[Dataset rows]
◆ ◆ ◆ ◆

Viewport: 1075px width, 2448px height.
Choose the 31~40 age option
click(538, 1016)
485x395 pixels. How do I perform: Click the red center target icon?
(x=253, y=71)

◆ ◆ ◆ ◆

**Exercise description:** Can you write out the lines above word for word, with nothing changed?

**Response to the task:**
Viewport: 1075px width, 2448px height.
Choose the 31~40 age option
click(538, 1016)
485x395 pixels. How do I perform: Click the red center target icon?
(x=253, y=71)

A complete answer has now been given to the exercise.